→ TO DO
Reproduce the material below word for word, leaving every line unchanged.

Element and text location data:
----------------
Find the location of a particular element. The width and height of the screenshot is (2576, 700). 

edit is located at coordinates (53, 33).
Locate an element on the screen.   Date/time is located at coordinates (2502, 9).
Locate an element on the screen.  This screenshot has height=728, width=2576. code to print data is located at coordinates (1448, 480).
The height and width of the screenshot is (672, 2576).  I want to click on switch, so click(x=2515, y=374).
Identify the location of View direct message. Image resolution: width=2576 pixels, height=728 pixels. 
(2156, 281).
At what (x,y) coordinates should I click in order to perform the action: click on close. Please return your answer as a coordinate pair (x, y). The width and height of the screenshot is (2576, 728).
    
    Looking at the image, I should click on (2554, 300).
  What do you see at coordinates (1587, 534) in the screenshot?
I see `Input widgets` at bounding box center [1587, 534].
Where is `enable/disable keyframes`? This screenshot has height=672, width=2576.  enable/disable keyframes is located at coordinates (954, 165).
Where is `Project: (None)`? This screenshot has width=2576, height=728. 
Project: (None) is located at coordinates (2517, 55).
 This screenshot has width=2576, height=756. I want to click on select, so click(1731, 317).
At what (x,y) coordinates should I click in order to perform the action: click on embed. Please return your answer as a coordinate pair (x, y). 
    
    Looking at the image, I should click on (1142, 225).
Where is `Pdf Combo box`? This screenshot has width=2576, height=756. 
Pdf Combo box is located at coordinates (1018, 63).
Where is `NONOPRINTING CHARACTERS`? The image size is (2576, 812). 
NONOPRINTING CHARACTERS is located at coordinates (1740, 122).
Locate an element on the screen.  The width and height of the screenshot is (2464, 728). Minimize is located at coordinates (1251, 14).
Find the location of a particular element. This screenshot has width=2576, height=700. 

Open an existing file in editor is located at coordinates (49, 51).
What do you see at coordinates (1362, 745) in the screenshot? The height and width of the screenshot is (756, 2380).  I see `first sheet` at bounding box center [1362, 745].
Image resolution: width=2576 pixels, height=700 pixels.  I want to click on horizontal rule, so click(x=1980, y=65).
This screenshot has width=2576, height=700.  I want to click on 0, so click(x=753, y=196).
----------------
→ WRITTEN ANSWER
Find the location of a particular element. The width and height of the screenshot is (2576, 700). 

edit is located at coordinates (53, 33).
Locate an element on the screen.   Date/time is located at coordinates (2502, 9).
Locate an element on the screen.  This screenshot has height=728, width=2576. code to print data is located at coordinates (1448, 480).
The height and width of the screenshot is (672, 2576).  I want to click on switch, so click(x=2515, y=374).
Identify the location of View direct message. Image resolution: width=2576 pixels, height=728 pixels. 
(2156, 281).
At what (x,y) coordinates should I click in order to perform the action: click on close. Please return your answer as a coordinate pair (x, y). The width and height of the screenshot is (2576, 728).
    
    Looking at the image, I should click on (2554, 300).
  What do you see at coordinates (1587, 534) in the screenshot?
I see `Input widgets` at bounding box center [1587, 534].
Where is `enable/disable keyframes`? This screenshot has height=672, width=2576.  enable/disable keyframes is located at coordinates (954, 165).
Where is `Project: (None)`? This screenshot has width=2576, height=728. 
Project: (None) is located at coordinates (2517, 55).
 This screenshot has width=2576, height=756. I want to click on select, so click(1731, 317).
At what (x,y) coordinates should I click in order to perform the action: click on embed. Please return your answer as a coordinate pair (x, y). 
    
    Looking at the image, I should click on (1142, 225).
Where is `Pdf Combo box`? This screenshot has width=2576, height=756. 
Pdf Combo box is located at coordinates (1018, 63).
Where is `NONOPRINTING CHARACTERS`? The image size is (2576, 812). 
NONOPRINTING CHARACTERS is located at coordinates (1740, 122).
Locate an element on the screen.  The width and height of the screenshot is (2464, 728). Minimize is located at coordinates (1251, 14).
Find the location of a particular element. This screenshot has width=2576, height=700. 

Open an existing file in editor is located at coordinates (49, 51).
What do you see at coordinates (1362, 745) in the screenshot? The height and width of the screenshot is (756, 2380).  I see `first sheet` at bounding box center [1362, 745].
Image resolution: width=2576 pixels, height=700 pixels.  I want to click on horizontal rule, so click(x=1980, y=65).
This screenshot has width=2576, height=700.  I want to click on 0, so click(x=753, y=196).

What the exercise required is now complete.